Task requirements: Below are some records; quote exactly the lines from the one that contains "FAQ (429, 1195)" through the one that contains "[button] (291, 10)", inclusive, and no others.

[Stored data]

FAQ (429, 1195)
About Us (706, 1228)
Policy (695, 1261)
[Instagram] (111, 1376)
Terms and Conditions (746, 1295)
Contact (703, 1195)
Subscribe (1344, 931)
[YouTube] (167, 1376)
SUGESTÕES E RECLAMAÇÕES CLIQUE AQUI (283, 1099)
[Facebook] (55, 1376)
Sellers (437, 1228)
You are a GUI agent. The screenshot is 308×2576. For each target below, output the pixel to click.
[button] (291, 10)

--

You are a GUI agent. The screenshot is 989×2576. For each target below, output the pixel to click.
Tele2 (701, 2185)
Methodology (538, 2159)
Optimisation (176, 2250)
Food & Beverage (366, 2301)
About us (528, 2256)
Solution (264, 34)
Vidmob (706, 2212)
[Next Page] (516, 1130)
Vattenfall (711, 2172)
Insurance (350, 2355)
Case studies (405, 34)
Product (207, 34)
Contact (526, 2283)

Completed task:
FAQ (429, 1195)
About Us (706, 1228)
Policy (695, 1261)
[Instagram] (111, 1376)
Terms and Conditions (746, 1295)
Contact (703, 1195)
Subscribe (1344, 931)
[YouTube] (167, 1376)
SUGESTÕES E RECLAMAÇÕES CLIQUE AQUI (283, 1099)
[Facebook] (55, 1376)
Sellers (437, 1228)
You are a GUI agent. The screenshot is 308×2576. For each target below, output the pixel to click.
[button] (291, 10)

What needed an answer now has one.